The MMA instruction families¶
Three relevant families. All are PTX-level constructs; you rarely write them directly in CUDA C++ but you'll see them in compiled PTX and in CUTLASS templates.
mma.sync — universal, since Volta¶
mma.sync.aligned.m16n8k16.row.col.f32.bf16.bf16.f32 %rd0, %rd1, %rd2, %rd3;
// ^^^^^^^^^ ^^^^ ^^^^ ^^^^
// tile shape A B C/D
// type type type
Parses as: "synchronously perform an MMA on a m16n8k16 tile (16 rows, 8 cols, 16 inner-product depth), with row-major A and col-major B, A and B in BF16, accumulator in FP32, output in registers %rd0, operands in %rd1, %rd2, %rd3."
Properties:
- Synchronous: warp issues the instruction and all 32 threads in the warp must participate. Result is in registers immediately.
- Small tiles: m16n8k16 (BF16/FP16), m16n8k32 (FP8/FP4). Larger logical tiles are issued as multiple
mma.syncinstructions in sequence. - Universal: works on every NVIDIA GPU from Volta forward. Works on both SM100 and SM120.
Roughly the workhorse of all tensor-core code from Volta through Ampere, and the fallback path on every architecture. Most PTX you see in practice contains mma.sync instructions.
wgmma.async — Hopper introduction¶
Properties:
- Asynchronous: warp issues the instruction, continues executing other work; result lands later. Synchronization via
wgmma.commit_group.syncandwgmma.wait_group.sync. - Warp-group: a warp group is 4 warps (128 threads). The MMA is issued by the warp group, not a single warp.
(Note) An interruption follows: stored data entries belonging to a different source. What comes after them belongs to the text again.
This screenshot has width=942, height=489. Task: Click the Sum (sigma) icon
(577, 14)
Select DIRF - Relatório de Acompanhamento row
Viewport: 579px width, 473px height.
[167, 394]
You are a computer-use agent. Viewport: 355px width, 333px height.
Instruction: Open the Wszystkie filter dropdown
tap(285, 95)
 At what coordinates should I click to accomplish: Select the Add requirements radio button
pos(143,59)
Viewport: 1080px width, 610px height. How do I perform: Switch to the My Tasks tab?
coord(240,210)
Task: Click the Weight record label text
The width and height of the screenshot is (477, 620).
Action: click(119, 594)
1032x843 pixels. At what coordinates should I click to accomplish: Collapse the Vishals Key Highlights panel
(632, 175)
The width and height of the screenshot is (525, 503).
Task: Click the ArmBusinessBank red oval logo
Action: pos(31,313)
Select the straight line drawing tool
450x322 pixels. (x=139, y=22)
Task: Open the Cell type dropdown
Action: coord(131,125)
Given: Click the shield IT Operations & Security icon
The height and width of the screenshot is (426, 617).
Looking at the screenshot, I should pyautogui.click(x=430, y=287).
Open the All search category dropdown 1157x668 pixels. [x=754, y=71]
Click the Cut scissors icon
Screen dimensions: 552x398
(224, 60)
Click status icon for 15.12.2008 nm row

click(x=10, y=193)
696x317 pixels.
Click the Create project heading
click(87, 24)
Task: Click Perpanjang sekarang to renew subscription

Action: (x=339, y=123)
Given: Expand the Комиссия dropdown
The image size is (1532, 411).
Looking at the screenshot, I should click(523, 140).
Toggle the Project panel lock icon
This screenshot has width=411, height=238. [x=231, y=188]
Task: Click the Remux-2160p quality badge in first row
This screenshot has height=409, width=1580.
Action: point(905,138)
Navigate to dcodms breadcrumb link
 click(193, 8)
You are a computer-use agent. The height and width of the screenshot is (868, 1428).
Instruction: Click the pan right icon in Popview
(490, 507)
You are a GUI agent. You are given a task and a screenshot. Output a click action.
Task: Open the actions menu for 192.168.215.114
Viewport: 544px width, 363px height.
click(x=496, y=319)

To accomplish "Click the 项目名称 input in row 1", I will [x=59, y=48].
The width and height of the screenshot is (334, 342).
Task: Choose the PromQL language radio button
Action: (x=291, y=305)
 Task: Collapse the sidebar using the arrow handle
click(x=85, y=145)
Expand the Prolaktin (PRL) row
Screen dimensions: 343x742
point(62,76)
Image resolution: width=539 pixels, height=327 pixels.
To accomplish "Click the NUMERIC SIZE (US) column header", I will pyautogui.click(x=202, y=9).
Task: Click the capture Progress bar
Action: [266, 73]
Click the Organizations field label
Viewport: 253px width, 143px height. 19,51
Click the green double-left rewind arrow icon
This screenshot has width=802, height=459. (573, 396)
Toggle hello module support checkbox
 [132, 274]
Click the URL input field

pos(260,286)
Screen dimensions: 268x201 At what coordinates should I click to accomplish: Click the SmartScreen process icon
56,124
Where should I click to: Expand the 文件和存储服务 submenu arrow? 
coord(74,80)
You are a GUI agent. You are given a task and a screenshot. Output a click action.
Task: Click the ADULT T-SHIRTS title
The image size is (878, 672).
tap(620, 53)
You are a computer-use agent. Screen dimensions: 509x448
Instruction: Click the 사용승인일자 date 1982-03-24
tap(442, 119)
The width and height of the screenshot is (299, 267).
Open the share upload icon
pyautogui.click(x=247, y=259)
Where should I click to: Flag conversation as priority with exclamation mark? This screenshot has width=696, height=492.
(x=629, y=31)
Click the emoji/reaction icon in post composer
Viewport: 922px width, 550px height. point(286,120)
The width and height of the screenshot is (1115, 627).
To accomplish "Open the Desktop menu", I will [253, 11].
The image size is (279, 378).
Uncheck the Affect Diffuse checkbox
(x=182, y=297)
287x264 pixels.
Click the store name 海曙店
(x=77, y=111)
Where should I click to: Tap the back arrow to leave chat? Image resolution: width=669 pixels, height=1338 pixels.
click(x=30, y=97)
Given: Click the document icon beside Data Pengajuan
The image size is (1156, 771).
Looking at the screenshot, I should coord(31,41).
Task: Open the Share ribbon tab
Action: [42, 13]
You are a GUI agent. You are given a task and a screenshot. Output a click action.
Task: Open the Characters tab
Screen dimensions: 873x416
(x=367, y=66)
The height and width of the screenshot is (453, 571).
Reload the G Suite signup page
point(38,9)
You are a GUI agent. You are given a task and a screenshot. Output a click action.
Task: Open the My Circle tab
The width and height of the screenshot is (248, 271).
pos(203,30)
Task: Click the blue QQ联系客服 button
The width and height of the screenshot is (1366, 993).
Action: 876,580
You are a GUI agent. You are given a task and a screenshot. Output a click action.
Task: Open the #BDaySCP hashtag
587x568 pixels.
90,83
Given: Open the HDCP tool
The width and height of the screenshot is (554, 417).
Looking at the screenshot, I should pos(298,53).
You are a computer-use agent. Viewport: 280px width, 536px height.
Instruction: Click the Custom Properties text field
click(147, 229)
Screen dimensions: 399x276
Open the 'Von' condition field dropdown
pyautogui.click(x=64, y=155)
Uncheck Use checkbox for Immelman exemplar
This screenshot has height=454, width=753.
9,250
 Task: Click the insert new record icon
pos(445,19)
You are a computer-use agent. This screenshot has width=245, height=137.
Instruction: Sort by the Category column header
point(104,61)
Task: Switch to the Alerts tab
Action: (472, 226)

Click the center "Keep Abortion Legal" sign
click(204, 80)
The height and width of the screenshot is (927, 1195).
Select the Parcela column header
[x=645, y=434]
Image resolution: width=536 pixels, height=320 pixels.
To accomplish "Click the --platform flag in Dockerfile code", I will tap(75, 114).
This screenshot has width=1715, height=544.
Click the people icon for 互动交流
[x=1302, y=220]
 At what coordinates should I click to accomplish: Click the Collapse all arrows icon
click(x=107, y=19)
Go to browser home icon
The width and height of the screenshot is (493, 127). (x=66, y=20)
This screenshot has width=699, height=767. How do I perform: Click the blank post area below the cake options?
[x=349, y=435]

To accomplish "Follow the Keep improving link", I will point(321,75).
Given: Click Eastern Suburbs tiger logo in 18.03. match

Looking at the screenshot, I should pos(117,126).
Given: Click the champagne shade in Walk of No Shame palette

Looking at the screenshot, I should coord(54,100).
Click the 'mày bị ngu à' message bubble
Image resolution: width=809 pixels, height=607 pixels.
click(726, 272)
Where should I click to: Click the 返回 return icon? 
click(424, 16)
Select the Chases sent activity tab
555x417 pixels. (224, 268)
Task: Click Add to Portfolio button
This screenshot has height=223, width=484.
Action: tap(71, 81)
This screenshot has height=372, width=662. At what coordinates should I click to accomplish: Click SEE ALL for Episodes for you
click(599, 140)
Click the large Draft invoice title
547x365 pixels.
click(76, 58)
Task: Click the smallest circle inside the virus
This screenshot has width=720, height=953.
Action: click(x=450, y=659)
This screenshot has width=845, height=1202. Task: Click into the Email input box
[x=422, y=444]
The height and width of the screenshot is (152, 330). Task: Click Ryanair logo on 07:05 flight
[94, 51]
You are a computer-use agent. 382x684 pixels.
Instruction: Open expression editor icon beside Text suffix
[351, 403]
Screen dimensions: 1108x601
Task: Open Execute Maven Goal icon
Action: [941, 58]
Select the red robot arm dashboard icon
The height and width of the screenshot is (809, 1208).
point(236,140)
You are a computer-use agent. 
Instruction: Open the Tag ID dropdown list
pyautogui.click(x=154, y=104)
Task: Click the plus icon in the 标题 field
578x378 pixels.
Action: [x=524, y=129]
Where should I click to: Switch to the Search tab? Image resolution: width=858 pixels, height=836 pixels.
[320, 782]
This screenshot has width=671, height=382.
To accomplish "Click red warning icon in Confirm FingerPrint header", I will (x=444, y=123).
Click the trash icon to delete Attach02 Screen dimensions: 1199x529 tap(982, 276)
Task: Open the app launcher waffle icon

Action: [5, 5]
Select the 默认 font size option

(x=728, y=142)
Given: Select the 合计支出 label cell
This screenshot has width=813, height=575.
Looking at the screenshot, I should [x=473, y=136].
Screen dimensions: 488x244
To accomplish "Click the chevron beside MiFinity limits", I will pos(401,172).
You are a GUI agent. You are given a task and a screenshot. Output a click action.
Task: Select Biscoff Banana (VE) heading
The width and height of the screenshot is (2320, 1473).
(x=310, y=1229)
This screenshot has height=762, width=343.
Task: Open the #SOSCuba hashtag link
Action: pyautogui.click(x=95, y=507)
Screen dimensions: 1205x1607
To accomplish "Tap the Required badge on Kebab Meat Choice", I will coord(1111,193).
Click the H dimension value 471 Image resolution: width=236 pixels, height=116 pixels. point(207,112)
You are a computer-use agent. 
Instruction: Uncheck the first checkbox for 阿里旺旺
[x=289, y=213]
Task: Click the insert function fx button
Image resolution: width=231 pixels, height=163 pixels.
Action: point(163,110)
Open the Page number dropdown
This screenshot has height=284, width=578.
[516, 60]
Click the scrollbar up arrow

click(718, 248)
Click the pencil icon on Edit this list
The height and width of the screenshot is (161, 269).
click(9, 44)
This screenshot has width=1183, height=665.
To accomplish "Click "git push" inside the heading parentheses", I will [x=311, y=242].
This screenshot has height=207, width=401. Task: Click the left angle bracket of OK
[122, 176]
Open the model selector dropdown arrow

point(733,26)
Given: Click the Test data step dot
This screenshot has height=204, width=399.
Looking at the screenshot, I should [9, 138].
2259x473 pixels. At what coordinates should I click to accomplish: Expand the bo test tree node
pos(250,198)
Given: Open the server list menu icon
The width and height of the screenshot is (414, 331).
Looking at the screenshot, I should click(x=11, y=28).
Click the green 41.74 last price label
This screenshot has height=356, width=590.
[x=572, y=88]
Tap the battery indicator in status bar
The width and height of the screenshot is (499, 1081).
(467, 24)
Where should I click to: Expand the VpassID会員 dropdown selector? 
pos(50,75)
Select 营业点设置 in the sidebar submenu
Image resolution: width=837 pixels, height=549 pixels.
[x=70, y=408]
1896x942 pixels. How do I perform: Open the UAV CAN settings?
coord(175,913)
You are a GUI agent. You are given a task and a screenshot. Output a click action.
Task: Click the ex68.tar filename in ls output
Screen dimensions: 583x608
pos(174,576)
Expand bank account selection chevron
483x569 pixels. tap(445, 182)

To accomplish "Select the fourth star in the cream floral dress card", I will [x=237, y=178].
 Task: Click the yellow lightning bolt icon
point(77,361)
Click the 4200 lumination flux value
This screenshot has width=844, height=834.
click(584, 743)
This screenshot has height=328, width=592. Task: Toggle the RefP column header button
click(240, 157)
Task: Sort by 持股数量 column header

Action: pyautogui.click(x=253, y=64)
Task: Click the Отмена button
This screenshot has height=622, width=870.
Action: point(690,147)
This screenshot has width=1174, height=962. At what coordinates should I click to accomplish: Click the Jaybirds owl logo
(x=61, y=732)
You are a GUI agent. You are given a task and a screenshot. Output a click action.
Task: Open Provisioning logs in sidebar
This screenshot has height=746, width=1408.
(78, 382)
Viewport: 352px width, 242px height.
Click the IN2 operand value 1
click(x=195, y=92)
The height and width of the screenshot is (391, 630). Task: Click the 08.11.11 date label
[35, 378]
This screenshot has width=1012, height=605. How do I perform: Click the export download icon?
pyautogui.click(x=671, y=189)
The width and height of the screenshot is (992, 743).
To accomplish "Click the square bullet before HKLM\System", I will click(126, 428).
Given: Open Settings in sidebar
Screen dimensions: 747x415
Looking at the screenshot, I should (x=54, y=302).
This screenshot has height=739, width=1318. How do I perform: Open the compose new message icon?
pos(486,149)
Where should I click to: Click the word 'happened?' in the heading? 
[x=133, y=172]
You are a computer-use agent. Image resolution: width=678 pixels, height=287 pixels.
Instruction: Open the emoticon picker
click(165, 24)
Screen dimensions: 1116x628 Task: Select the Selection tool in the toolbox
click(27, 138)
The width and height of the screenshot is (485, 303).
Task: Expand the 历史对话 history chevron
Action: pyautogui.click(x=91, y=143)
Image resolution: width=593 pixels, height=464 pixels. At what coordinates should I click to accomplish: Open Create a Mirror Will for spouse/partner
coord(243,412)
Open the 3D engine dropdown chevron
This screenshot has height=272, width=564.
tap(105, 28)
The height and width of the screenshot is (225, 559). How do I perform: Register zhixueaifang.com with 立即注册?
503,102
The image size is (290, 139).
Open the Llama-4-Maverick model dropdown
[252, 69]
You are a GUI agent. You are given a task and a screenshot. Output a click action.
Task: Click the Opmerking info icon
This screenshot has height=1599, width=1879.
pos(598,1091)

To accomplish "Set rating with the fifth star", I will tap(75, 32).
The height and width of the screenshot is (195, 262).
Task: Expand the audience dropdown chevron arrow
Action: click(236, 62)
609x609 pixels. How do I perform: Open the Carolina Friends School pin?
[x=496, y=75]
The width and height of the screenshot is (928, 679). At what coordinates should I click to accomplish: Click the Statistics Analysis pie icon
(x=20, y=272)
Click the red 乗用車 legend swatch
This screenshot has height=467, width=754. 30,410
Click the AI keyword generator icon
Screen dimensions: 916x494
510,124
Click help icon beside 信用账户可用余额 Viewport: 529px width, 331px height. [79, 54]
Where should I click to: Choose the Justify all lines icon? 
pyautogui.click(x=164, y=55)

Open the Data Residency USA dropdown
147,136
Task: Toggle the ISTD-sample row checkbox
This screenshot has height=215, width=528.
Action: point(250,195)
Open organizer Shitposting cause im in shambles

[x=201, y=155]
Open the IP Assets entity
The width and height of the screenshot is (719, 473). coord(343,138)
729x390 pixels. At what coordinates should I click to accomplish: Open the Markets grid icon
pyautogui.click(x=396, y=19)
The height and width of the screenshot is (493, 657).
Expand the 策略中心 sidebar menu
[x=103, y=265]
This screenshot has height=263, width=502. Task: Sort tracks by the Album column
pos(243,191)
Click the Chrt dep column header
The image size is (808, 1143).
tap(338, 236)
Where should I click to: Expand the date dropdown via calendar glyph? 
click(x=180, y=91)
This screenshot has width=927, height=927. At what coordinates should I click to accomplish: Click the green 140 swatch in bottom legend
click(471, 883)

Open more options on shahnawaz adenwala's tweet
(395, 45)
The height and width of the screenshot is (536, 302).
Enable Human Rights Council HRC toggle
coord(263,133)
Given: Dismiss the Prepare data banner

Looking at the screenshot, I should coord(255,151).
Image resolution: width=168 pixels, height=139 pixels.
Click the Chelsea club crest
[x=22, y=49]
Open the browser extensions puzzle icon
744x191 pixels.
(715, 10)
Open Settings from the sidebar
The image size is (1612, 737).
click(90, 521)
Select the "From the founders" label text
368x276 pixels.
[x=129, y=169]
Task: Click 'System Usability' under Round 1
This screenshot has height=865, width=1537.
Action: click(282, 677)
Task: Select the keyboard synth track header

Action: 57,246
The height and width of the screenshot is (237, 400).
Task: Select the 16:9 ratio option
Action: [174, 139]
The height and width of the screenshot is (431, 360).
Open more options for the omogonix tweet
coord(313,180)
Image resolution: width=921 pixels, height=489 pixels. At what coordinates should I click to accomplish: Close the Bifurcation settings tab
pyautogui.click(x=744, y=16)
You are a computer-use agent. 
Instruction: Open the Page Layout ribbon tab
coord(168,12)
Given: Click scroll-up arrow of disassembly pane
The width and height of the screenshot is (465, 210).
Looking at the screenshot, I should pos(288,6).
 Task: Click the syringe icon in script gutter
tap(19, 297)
- Larger tiles: m64n128k16 to m64n256k16, vs. mma.sync's m16n8k16. Fewer instructions issued for the same logical work.
- Hopper and Hopper-aware Blackwell: works on SM 9.0 and on SM 10.0 (datacenter Blackwell). On SM 12.0 it works but Tensor Core throughput is lower than on datacenter parts.
wgmma.async introduced async-everything-on-the-warp-group. Modern Hopper kernels (FA-3, CUTLASS Hopper templates) lean heavily on it.
tcgen05.mma — Blackwell datacenter only¶
tcgen05.mma.cta_group::1.kind::f4 [%tmem_d], [%tmem_a], [%tmem_b], %scale_a, %scale_b;
// ^^^^^^^^^^^^ ^^^^^^^^
// single CTA FP4 inputs
Properties:
- Asynchronous + decoupled: even more so than
wgmma. Operands and result are addressed by TMEM addresses, not registers. Issuing the instruction takes effectively zero time on the issuing warp. - Larger tiles: up to m128n128k64 single-CTA, m256n128k64 CTA-pair (with
cta_group::2). - CTA-pair / cluster-2 mode: two CTAs cooperate via cluster-shared memory and TMEM to issue a single MMA over a larger tile. Requires
.cluster_dim 2,1,1. SM100 only. - Companion ops:
tcgen05.allocfor TMEM allocation,tcgen05.commitfor completion barrier,tcgen05.cpfor TMEM-to-SMEM copy-out. - SM100 only. Does not work on SM120.
The reason tcgen05 exists is that at FP4/FP6 throughput levels, the warp-group MMA approach starts to bottleneck on register file bandwidth — the warp can't issue MMA instructions fast enough to keep the Tensor Core busy. By moving accumulators out of registers and into TMEM, the warp issues one tcgen05.mma, the Tensor Core runs to completion in TMEM, and the warp can do other work in parallel.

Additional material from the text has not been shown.